%%

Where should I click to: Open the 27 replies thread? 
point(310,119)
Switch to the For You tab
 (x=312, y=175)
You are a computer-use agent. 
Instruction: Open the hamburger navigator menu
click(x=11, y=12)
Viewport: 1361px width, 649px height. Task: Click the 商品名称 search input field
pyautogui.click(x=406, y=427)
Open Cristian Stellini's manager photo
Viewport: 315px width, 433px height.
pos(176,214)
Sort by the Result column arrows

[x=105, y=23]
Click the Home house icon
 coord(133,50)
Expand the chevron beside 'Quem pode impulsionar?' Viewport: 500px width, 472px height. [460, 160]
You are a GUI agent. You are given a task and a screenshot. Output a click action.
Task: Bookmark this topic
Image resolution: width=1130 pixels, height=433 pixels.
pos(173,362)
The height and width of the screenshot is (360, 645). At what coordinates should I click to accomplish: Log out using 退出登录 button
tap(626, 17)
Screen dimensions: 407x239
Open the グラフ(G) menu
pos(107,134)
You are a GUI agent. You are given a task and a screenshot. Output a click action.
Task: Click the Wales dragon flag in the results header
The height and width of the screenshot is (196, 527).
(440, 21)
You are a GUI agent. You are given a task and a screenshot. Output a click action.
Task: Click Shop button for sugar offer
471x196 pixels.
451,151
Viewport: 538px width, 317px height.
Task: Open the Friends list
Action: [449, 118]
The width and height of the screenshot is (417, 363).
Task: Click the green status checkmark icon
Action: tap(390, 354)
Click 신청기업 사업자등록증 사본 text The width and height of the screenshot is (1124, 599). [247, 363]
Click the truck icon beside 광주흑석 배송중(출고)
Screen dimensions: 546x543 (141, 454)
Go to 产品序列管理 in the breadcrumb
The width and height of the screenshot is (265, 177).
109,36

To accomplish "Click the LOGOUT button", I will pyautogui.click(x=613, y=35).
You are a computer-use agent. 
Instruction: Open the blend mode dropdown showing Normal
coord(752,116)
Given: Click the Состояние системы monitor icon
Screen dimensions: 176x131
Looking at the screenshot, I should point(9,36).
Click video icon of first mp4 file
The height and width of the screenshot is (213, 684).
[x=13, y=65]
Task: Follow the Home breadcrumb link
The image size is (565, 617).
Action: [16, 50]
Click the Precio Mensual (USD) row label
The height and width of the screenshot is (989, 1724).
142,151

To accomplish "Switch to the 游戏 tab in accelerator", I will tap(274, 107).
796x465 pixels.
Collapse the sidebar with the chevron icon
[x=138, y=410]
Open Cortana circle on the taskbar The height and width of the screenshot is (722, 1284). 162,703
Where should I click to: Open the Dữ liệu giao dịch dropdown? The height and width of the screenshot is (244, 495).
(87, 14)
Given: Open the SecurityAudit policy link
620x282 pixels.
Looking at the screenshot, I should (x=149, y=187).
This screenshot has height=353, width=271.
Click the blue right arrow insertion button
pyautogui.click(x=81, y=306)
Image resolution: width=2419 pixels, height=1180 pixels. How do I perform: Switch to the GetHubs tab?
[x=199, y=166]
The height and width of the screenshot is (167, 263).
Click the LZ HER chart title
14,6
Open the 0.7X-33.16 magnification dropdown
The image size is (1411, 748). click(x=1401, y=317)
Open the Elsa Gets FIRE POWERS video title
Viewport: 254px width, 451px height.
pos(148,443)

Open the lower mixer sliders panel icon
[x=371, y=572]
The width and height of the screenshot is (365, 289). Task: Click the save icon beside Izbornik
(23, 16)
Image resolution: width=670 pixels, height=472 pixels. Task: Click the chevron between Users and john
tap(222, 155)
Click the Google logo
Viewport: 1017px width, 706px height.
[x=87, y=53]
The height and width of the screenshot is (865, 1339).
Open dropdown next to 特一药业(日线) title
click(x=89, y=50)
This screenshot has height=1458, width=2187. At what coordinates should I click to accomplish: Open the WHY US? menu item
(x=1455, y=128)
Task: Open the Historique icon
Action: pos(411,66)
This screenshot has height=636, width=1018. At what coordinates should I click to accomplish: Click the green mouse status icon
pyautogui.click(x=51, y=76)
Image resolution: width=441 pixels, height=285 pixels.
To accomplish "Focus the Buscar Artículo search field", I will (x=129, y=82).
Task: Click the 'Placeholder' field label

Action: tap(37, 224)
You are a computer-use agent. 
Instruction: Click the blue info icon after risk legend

%%

Write out every item above again, swapping "GUI agent" for "screen agent" wherever it occurs and leaving the rest untouched.

Where should I click to: Open the 27 replies thread? 
point(310,119)
Switch to the For You tab
 (x=312, y=175)
You are a computer-use agent. 
Instruction: Open the hamburger navigator menu
click(x=11, y=12)
Viewport: 1361px width, 649px height. Task: Click the 商品名称 search input field
pyautogui.click(x=406, y=427)
Open Cristian Stellini's manager photo
Viewport: 315px width, 433px height.
pos(176,214)
Sort by the Result column arrows

[x=105, y=23]
Click the Home house icon
 coord(133,50)
Expand the chevron beside 'Quem pode impulsionar?' Viewport: 500px width, 472px height. [460, 160]
You are a screen agent. You are given a task and a screenshot. Output a click action.
Task: Bookmark this topic
Image resolution: width=1130 pixels, height=433 pixels.
pos(173,362)
The height and width of the screenshot is (360, 645). At what coordinates should I click to accomplish: Log out using 退出登录 button
tap(626, 17)
Screen dimensions: 407x239
Open the グラフ(G) menu
pos(107,134)
You are a screen agent. You are given a task and a screenshot. Output a click action.
Task: Click the Wales dragon flag in the results header
The height and width of the screenshot is (196, 527).
(440, 21)
You are a screen agent. You are given a task and a screenshot. Output a click action.
Task: Click Shop button for sugar offer
471x196 pixels.
451,151
Viewport: 538px width, 317px height.
Task: Open the Friends list
Action: [449, 118]
The width and height of the screenshot is (417, 363).
Task: Click the green status checkmark icon
Action: tap(390, 354)
Click 신청기업 사업자등록증 사본 text The width and height of the screenshot is (1124, 599). [247, 363]
Click the truck icon beside 광주흑석 배송중(출고)
Screen dimensions: 546x543 (141, 454)
Go to 产品序列管理 in the breadcrumb
The width and height of the screenshot is (265, 177).
109,36

To accomplish "Click the LOGOUT button", I will pyautogui.click(x=613, y=35).
You are a computer-use agent. 
Instruction: Open the blend mode dropdown showing Normal
coord(752,116)
Given: Click the Состояние системы monitor icon
Screen dimensions: 176x131
Looking at the screenshot, I should point(9,36).
Click video icon of first mp4 file
The height and width of the screenshot is (213, 684).
[x=13, y=65]
Task: Follow the Home breadcrumb link
The image size is (565, 617).
Action: [16, 50]
Click the Precio Mensual (USD) row label
The height and width of the screenshot is (989, 1724).
142,151

To accomplish "Switch to the 游戏 tab in accelerator", I will tap(274, 107).
796x465 pixels.
Collapse the sidebar with the chevron icon
[x=138, y=410]
Open Cortana circle on the taskbar The height and width of the screenshot is (722, 1284). 162,703
Where should I click to: Open the Dữ liệu giao dịch dropdown? The height and width of the screenshot is (244, 495).
(87, 14)
Given: Open the SecurityAudit policy link
620x282 pixels.
Looking at the screenshot, I should (x=149, y=187).
This screenshot has height=353, width=271.
Click the blue right arrow insertion button
pyautogui.click(x=81, y=306)
Image resolution: width=2419 pixels, height=1180 pixels. How do I perform: Switch to the GetHubs tab?
[x=199, y=166]
The height and width of the screenshot is (167, 263).
Click the LZ HER chart title
14,6
Open the 0.7X-33.16 magnification dropdown
The image size is (1411, 748). click(x=1401, y=317)
Open the Elsa Gets FIRE POWERS video title
Viewport: 254px width, 451px height.
pos(148,443)

Open the lower mixer sliders panel icon
[x=371, y=572]
The width and height of the screenshot is (365, 289). Task: Click the save icon beside Izbornik
(23, 16)
Image resolution: width=670 pixels, height=472 pixels. Task: Click the chevron between Users and john
tap(222, 155)
Click the Google logo
Viewport: 1017px width, 706px height.
[x=87, y=53]
The height and width of the screenshot is (865, 1339).
Open dropdown next to 特一药业(日线) title
click(x=89, y=50)
This screenshot has height=1458, width=2187. At what coordinates should I click to accomplish: Open the WHY US? menu item
(x=1455, y=128)
Task: Open the Historique icon
Action: pos(411,66)
This screenshot has height=636, width=1018. At what coordinates should I click to accomplish: Click the green mouse status icon
pyautogui.click(x=51, y=76)
Image resolution: width=441 pixels, height=285 pixels.
To accomplish "Focus the Buscar Artículo search field", I will (x=129, y=82).
Task: Click the 'Placeholder' field label

Action: tap(37, 224)
You are a computer-use agent. 
Instruction: Click the blue info icon after risk legend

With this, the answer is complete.